CVE-2025-13962 identifies a stored Cross-Site Scripting (XSS) vulnerability in the Divelogs Widget plugin for WordPress, specifically in the 'latestdive' shortcode functionality. The vulnerability arises from insufficient sanitization and escaping of user-supplied attributes, allowing authenticated users with contributor-level permissions or higher to inject arbitrary JavaScript code into pages generated by the plugin. When other users access these pages, the injected scripts execute in their browsers, potentially compromising session tokens, redirecting users, or performing unauthorized actions on their behalf. The vulnerability affects all versions up to and including 1.5 of the plugin. The CVSS 3.1 base score of 6.4 reflects a medium severity, with network attack vector, low attack complexity, requiring privileges (authenticated contributor or higher), no user interaction, and a scope change due to affecting other users. While no public exploits are currently known, the vulnerability poses a significant risk to WordPress sites using this plugin, especially those with multiple contributors and public-facing content. The lack of available patches at the time of publication necessitates immediate mitigation steps to reduce risk.
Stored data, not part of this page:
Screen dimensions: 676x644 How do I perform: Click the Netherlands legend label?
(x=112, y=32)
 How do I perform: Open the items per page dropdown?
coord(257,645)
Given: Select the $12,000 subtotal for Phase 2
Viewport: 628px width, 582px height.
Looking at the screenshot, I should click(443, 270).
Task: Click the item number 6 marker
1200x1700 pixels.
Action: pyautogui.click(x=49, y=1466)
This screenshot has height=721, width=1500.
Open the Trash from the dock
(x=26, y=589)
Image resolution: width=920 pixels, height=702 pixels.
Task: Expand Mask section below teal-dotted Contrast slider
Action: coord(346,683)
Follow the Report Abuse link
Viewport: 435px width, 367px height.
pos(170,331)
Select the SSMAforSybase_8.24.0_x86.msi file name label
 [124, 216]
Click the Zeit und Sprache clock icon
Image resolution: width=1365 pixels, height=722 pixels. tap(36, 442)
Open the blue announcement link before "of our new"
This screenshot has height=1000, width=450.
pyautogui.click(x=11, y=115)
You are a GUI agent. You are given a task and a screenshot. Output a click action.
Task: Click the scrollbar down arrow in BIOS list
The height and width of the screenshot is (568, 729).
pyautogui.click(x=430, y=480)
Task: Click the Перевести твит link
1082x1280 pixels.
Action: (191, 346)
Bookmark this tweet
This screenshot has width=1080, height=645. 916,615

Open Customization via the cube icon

For European organizations, this vulnerability can lead to unauthorized script execution in the context of trusted websites, risking user session hijacking, data theft, defacement, or distribution of malware. Organizations relying on WordPress sites with multiple contributors are particularly vulnerable, as attackers need only contributor-level access to exploit the flaw. This can undermine user trust, lead to regulatory non-compliance (e.g., GDPR breaches if personal data is compromised), and cause reputational damage. The scope change means that the impact extends beyond the attacker’s own privileges, affecting all users who view the compromised pages. Given the widespread use of WordPress across Europe, especially in small and medium enterprises and public sector websites, the threat is significant. The absence of known exploits currently reduces immediate risk but does not eliminate the potential for future attacks.

European organizations should immediately audit their WordPress installations for the presence of the Divelogs Widget plugin and verify the version in use. Until an official patch is released, administrators should consider disabling or removing the plugin to eliminate the attack surface. If removal is not feasible, restrict contributor-level access strictly and monitor for suspicious shortcode usage or unexpected content injections. Implement Web Application Firewalls (WAFs) with custom rules to detect and block malicious script payloads in shortcode parameters. Additionally, enforce Content Security Policy (CSP) headers to limit script execution sources and reduce the impact of potential XSS. Regularly review user permissions and conduct security awareness training for contributors to prevent misuse. Finally, stay updated with vendor advisories for patch releases and apply them promptly once available.